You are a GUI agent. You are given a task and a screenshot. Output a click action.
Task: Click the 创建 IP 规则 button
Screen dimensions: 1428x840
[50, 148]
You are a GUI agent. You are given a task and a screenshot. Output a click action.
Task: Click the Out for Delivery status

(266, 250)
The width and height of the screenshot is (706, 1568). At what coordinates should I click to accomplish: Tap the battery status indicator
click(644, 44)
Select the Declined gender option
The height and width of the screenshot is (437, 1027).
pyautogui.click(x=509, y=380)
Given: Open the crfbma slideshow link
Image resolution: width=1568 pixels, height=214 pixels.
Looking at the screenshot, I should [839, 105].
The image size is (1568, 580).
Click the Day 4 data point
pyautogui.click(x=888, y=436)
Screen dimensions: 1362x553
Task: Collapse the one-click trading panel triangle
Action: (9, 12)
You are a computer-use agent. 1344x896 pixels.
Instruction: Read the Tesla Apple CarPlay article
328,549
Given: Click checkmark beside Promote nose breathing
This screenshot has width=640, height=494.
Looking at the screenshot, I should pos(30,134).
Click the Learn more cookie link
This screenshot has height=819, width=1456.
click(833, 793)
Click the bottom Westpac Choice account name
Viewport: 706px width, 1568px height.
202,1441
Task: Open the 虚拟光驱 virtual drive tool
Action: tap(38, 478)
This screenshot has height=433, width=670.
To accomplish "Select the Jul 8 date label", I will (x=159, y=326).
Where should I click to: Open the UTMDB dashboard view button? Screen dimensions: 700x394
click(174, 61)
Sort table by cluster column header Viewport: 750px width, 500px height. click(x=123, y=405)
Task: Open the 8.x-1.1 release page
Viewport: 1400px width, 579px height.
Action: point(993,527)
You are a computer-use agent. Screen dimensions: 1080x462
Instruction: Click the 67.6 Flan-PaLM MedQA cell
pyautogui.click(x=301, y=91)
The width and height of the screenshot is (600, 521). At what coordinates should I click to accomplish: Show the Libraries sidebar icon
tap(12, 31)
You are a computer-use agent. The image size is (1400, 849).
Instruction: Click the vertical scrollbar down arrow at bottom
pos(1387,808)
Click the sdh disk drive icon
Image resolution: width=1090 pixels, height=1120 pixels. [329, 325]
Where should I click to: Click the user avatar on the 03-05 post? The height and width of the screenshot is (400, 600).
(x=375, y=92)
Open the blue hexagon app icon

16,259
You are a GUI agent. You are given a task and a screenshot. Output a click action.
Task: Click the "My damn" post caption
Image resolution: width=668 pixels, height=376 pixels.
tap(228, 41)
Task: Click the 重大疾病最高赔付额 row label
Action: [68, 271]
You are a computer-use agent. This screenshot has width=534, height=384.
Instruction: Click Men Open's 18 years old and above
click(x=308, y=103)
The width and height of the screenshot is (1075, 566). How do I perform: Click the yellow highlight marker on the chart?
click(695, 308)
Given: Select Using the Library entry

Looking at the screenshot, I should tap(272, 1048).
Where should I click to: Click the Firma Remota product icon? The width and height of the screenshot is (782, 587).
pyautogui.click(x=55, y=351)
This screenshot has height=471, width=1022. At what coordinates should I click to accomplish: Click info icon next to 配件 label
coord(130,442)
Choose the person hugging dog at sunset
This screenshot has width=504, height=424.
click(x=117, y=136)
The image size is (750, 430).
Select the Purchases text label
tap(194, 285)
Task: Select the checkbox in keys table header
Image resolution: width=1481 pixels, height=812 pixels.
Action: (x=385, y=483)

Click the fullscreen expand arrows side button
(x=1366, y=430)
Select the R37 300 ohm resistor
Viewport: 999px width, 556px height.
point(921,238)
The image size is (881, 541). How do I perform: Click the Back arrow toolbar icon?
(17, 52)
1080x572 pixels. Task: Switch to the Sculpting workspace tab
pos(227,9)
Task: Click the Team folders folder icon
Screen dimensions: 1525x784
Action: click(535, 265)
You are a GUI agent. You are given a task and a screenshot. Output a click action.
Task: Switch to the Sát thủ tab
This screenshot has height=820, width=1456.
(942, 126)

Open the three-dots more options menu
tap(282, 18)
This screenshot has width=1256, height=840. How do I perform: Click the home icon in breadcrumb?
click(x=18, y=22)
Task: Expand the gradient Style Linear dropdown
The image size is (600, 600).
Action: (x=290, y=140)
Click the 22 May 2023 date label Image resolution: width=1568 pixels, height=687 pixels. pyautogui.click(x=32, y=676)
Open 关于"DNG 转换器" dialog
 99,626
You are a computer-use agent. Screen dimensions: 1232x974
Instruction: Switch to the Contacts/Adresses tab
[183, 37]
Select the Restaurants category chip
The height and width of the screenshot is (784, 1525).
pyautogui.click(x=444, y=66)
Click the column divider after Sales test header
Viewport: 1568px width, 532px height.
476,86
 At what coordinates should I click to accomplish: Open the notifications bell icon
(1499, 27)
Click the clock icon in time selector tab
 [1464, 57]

> Exercise description
The entries above are to be output exactly as they appear.

> Response below
You are a GUI agent. You are given a task and a screenshot. Output a click action.
Task: Click the 创建 IP 规则 button
Screen dimensions: 1428x840
[50, 148]
You are a GUI agent. You are given a task and a screenshot. Output a click action.
Task: Click the Out for Delivery status

(266, 250)
The width and height of the screenshot is (706, 1568). At what coordinates should I click to accomplish: Tap the battery status indicator
click(644, 44)
Select the Declined gender option
The height and width of the screenshot is (437, 1027).
pyautogui.click(x=509, y=380)
Given: Open the crfbma slideshow link
Image resolution: width=1568 pixels, height=214 pixels.
Looking at the screenshot, I should [839, 105].
The image size is (1568, 580).
Click the Day 4 data point
pyautogui.click(x=888, y=436)
Screen dimensions: 1362x553
Task: Collapse the one-click trading panel triangle
Action: (9, 12)
You are a computer-use agent. 1344x896 pixels.
Instruction: Read the Tesla Apple CarPlay article
328,549
Given: Click checkmark beside Promote nose breathing
This screenshot has width=640, height=494.
Looking at the screenshot, I should pos(30,134).
Click the Learn more cookie link
This screenshot has height=819, width=1456.
click(833, 793)
Click the bottom Westpac Choice account name
Viewport: 706px width, 1568px height.
202,1441
Task: Open the 虚拟光驱 virtual drive tool
Action: tap(38, 478)
This screenshot has height=433, width=670.
To accomplish "Select the Jul 8 date label", I will (x=159, y=326).
Where should I click to: Open the UTMDB dashboard view button? Screen dimensions: 700x394
click(174, 61)
Sort table by cluster column header Viewport: 750px width, 500px height. click(x=123, y=405)
Task: Open the 8.x-1.1 release page
Viewport: 1400px width, 579px height.
Action: point(993,527)
You are a computer-use agent. Screen dimensions: 1080x462
Instruction: Click the 67.6 Flan-PaLM MedQA cell
pyautogui.click(x=301, y=91)
The width and height of the screenshot is (600, 521). At what coordinates should I click to accomplish: Show the Libraries sidebar icon
tap(12, 31)
You are a computer-use agent. The image size is (1400, 849).
Instruction: Click the vertical scrollbar down arrow at bottom
pos(1387,808)
Click the sdh disk drive icon
Image resolution: width=1090 pixels, height=1120 pixels. [329, 325]
Where should I click to: Click the user avatar on the 03-05 post? The height and width of the screenshot is (400, 600).
(x=375, y=92)
Open the blue hexagon app icon

16,259
You are a GUI agent. You are given a task and a screenshot. Output a click action.
Task: Click the "My damn" post caption
Image resolution: width=668 pixels, height=376 pixels.
tap(228, 41)
Task: Click the 重大疾病最高赔付额 row label
Action: [68, 271]
You are a computer-use agent. This screenshot has width=534, height=384.
Instruction: Click Men Open's 18 years old and above
click(x=308, y=103)
The width and height of the screenshot is (1075, 566). How do I perform: Click the yellow highlight marker on the chart?
click(695, 308)
Given: Select Using the Library entry

Looking at the screenshot, I should tap(272, 1048).
Where should I click to: Click the Firma Remota product icon? The width and height of the screenshot is (782, 587).
pyautogui.click(x=55, y=351)
This screenshot has height=471, width=1022. At what coordinates should I click to accomplish: Click info icon next to 配件 label
coord(130,442)
Choose the person hugging dog at sunset
This screenshot has width=504, height=424.
click(x=117, y=136)
The image size is (750, 430).
Select the Purchases text label
tap(194, 285)
Task: Select the checkbox in keys table header
Image resolution: width=1481 pixels, height=812 pixels.
Action: (x=385, y=483)

Click the fullscreen expand arrows side button
(x=1366, y=430)
Select the R37 300 ohm resistor
Viewport: 999px width, 556px height.
point(921,238)
The image size is (881, 541). How do I perform: Click the Back arrow toolbar icon?
(17, 52)
1080x572 pixels. Task: Switch to the Sculpting workspace tab
pos(227,9)
Task: Click the Team folders folder icon
Screen dimensions: 1525x784
Action: click(535, 265)
You are a GUI agent. You are given a task and a screenshot. Output a click action.
Task: Switch to the Sát thủ tab
This screenshot has height=820, width=1456.
(942, 126)

Open the three-dots more options menu
tap(282, 18)
This screenshot has width=1256, height=840. How do I perform: Click the home icon in breadcrumb?
click(x=18, y=22)
Task: Expand the gradient Style Linear dropdown
The image size is (600, 600).
Action: (x=290, y=140)
Click the 22 May 2023 date label Image resolution: width=1568 pixels, height=687 pixels. pyautogui.click(x=32, y=676)
Open 关于"DNG 转换器" dialog
 99,626
You are a computer-use agent. Screen dimensions: 1232x974
Instruction: Switch to the Contacts/Adresses tab
[183, 37]
Select the Restaurants category chip
The height and width of the screenshot is (784, 1525).
pyautogui.click(x=444, y=66)
Click the column divider after Sales test header
Viewport: 1568px width, 532px height.
476,86
 At what coordinates should I click to accomplish: Open the notifications bell icon
(1499, 27)
Click the clock icon in time selector tab
 [1464, 57]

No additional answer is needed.